I was not comparing "black civil rights" to "gay rights", except in the secondary sense that all "rights" are about equality. The similarity that I noted, and which is rather obvious, is in the
use of religion as a tool to justify unlawful discrimination. It appears that you did not notice that my comments were intended to be specific to some things that were said about inter-racial marriages and some things which are now being said about gay marriages.
Religion was for many years used to justify laws against inter-racial marriage, and when those laws were finally chucked out by the Supreme Court, the reaction was not very different from what we have today. And what do we have today? Our Pokot brother happily announcing in public that he is diddling what he refers to as a "white/latino". Smack in the middle of America, where thet sais both Law and God would never permit that! Surely, the 21st is a great place .... mostly. Back then they would have said a lot of nasty stuff and then lynched him. And they have would held bibles aloft while they did it---"conscience", "religious rights", and "this is what God demands", blah blah blah.
Just in case that wasn't clear, here it is again: an observation to the effect that something (religion here) is used in similar (or even the same) ways in both X and Y is not the same as equating X and Y. Logic 101. Or maybe you have some understanding of elementary mathematics, in which case I would put it thus:
f(X)= f(Y)
is not necessarily equivalent to
X = Y
(In fact, "off the top of my head", I'd say it generally doesn't hold for non-trivial functions.)
The other point I was trying to comment on was your opening statement that
She is exercising her first amendment law.
(I take it that you meant "right" rather than "law", but Nipate is Nipate.) I have read and heard endless comments to that end.

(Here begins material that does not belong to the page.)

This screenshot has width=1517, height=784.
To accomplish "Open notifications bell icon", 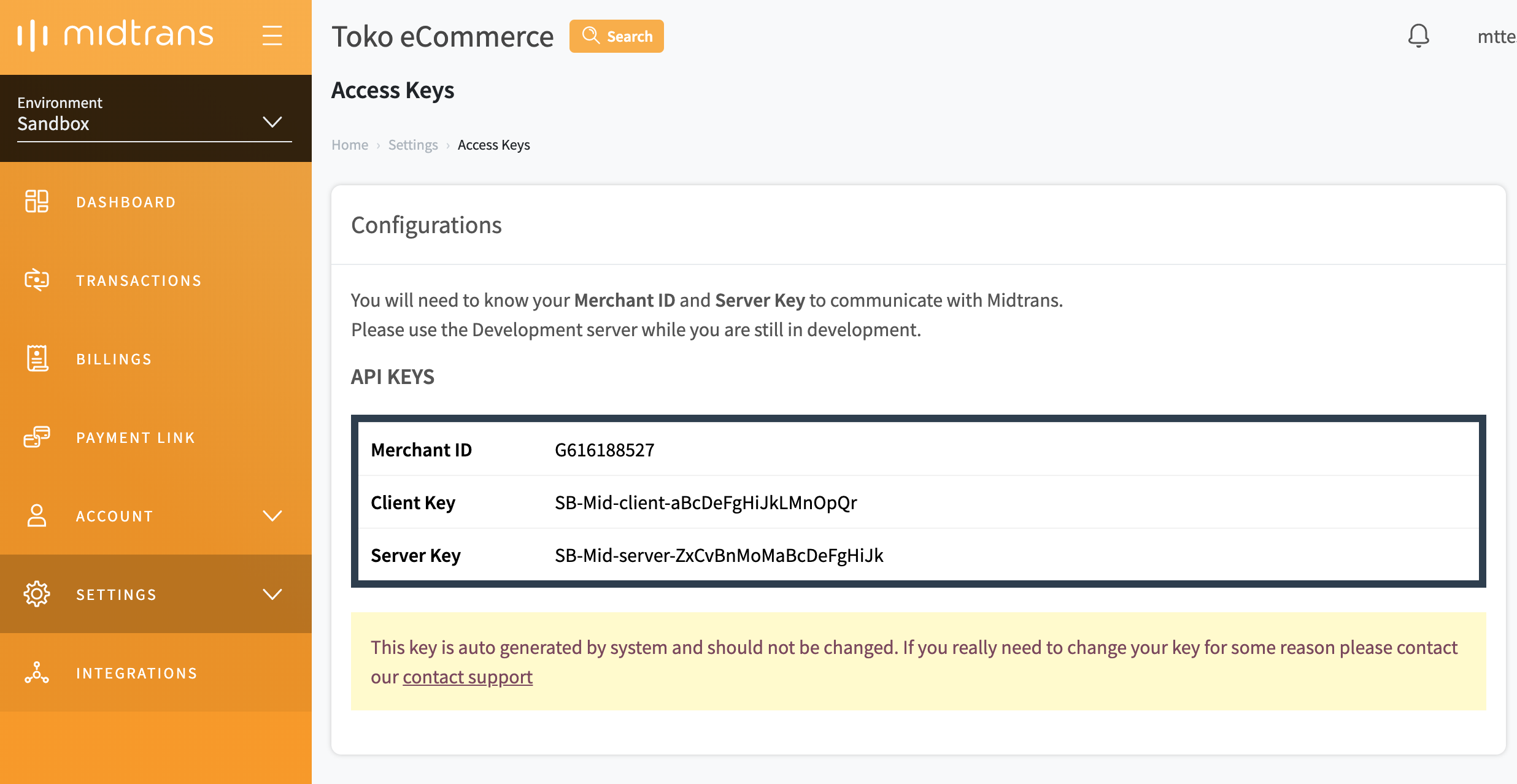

The lady actually did file all sorts of paperwork, claiming all sorts of rights (not laws) to behave as she did. Judge Bunning carefully went through all that---"right by right", as it were---and explained why none of it would fly. I have yet to see or hear of any of her supporters go through that decision and point out why (and where) the judge was wrong.
The legal paperwork that has been filed in this case---by the plaintiffs, by the lady, and including the judge's decisions---are now public. (The exception would be for the Supreme Court, which simply tossed out the lady's request without even "a single word".) I encourage people to go through it before they get too excited about laws, or rights, or whatever it is they think it is.